Swift-BAT monitoring for additional bursts from SGR J1745-29 (Trigger 554491)
ATel #5037; N. Gehrels, S. D. Barthelmy (GSFC), W. H. Baumgartner, J. R. Cummings (GSFC/UMBC), E. E. Fenimore (LANL), H. A. Krimm (GSFC/USRA), A. Y. Lien (NASA/GSFC/ORAU), C. B. Markwardt (GSFC), A. Maselli (INAF-IASFPA), D. M. Palmer (LANL), T. Sakamoto (AGU), G. Sato (ISAS), M. Stamatikos (OSU), T. N. Ukwatta (MSU), J. A. Kennea, M. C. Stroh, D. N. Burrows (PSU)
on 1 May 2013; 23:34 UT
Credential Certification: Craig B. Markwardt (Craig.Markwardt@nasa.gov)
Subjects: X-ray, Gamma Ray, Gamma-Ray Burst, Neutron Star, Soft Gamma-ray Repeater, Transient, Pulsar
The Swift Burst Alert Telescope (BAT) has continued to monitor the field of trigger 554491, which we designate SGR J1745-29, since the detection of the 32 msec burst at 19:15:25 UT on 25 April 2013 (GCN Circ. 14443, ATEL #5009). The burst location was (RA, Dec) 266.388, -28.982 (17h 45m 33.3s, -28d 59' 55") with an uncertainty of 2.1 arcmin (radius, 90% containment, including systematics) (ATEL #5009).

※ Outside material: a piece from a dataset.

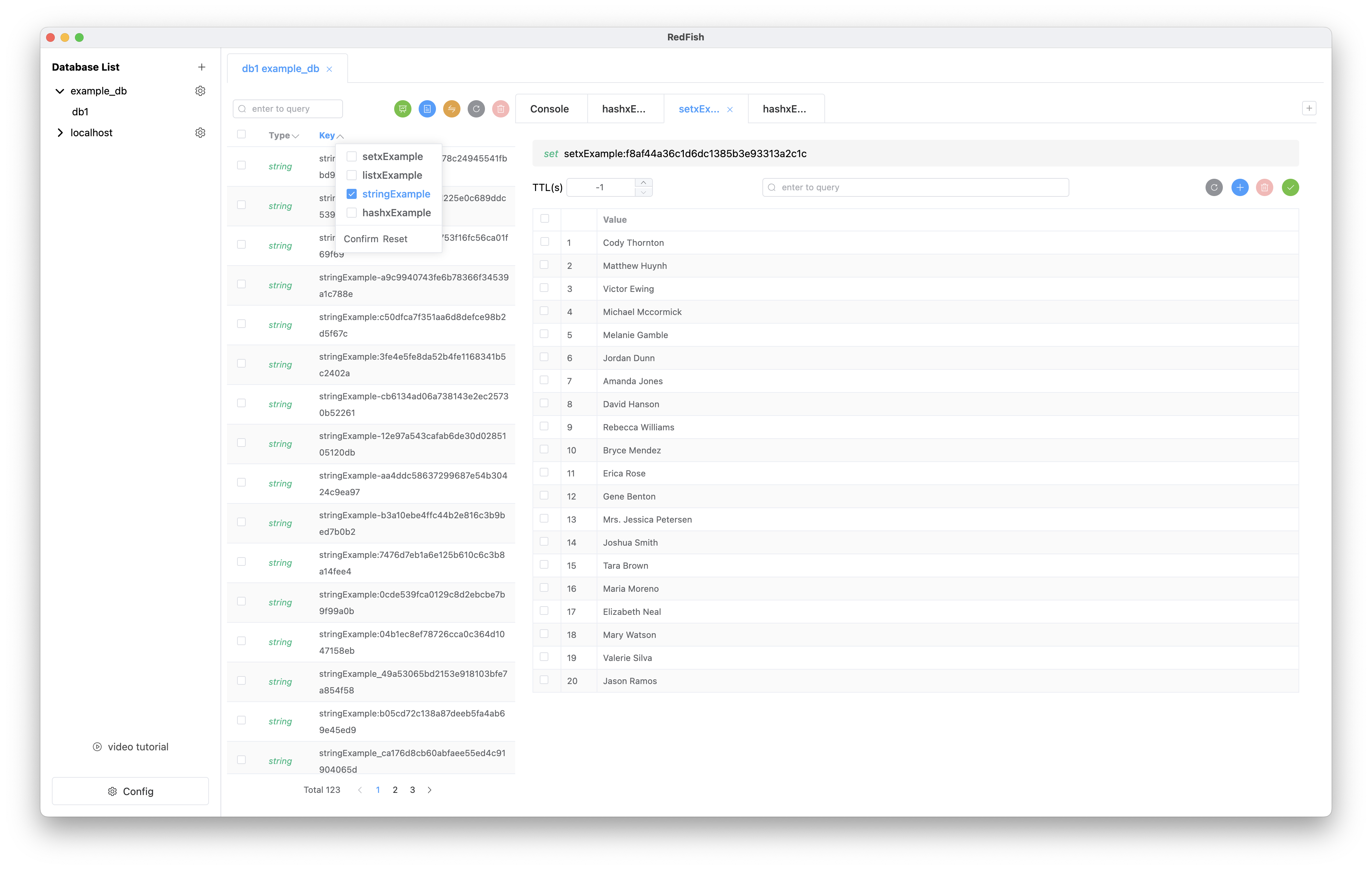Check the setxExample filter option
Image resolution: width=1372 pixels, height=870 pixels.
pos(352,157)
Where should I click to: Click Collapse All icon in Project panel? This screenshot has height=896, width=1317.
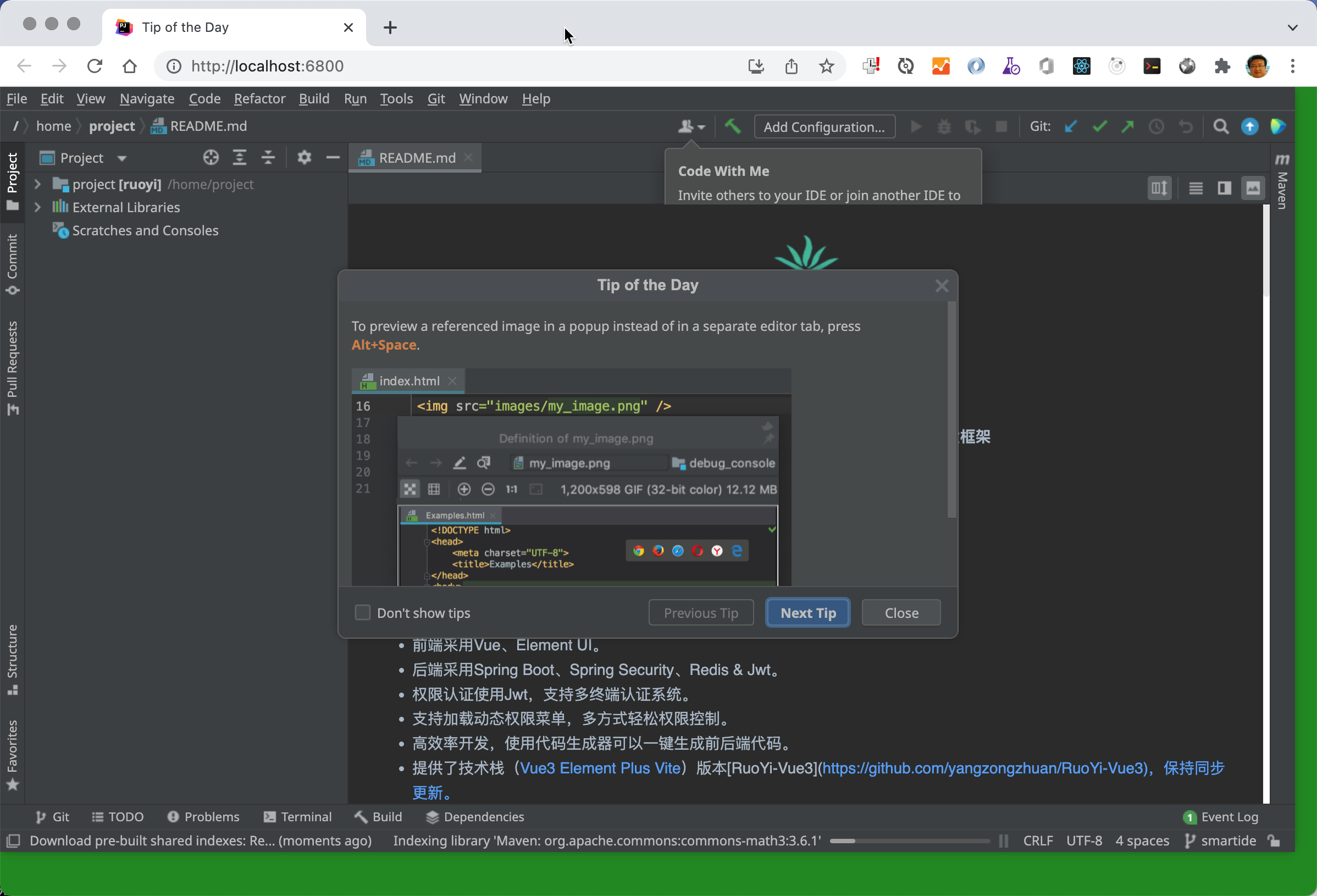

This error circle includes the position of the NuSTAR 3.76 sec pulsar (ATEL #5020), also observed by Chandra (ATEL #5032) and that was found to have a rapidly changing period in the radio by Parkes and GBT (ATEL #5035). XRT was observing the field of the burst at the time of the burst and did not see any enhanced emission.
Short bursts like the one detected by BAT on 25 April are common for SGRs, but uncommon for other types of sources. The NuSTAR-discovered pulsar has a period that falls well within the magnetar period range, suggesting that the pulsar is related to the SGR.
Since the time of the burst, the source location has been in the central part (within 30 degrees of the axis) of the BAT field of view for 75 ksec with no new bursts seen. The 25 April hard X-ray burst was detected with 8.1 sigma significance, well above the 6.5 sigma imaging threshold of BAT. Swift spends substantial amounts of time monitoring the GC region with this source in the BAT field of view, and BAT has not detected any previous SGR-like bursts. The typical exposure time is 3.5 Ms per year.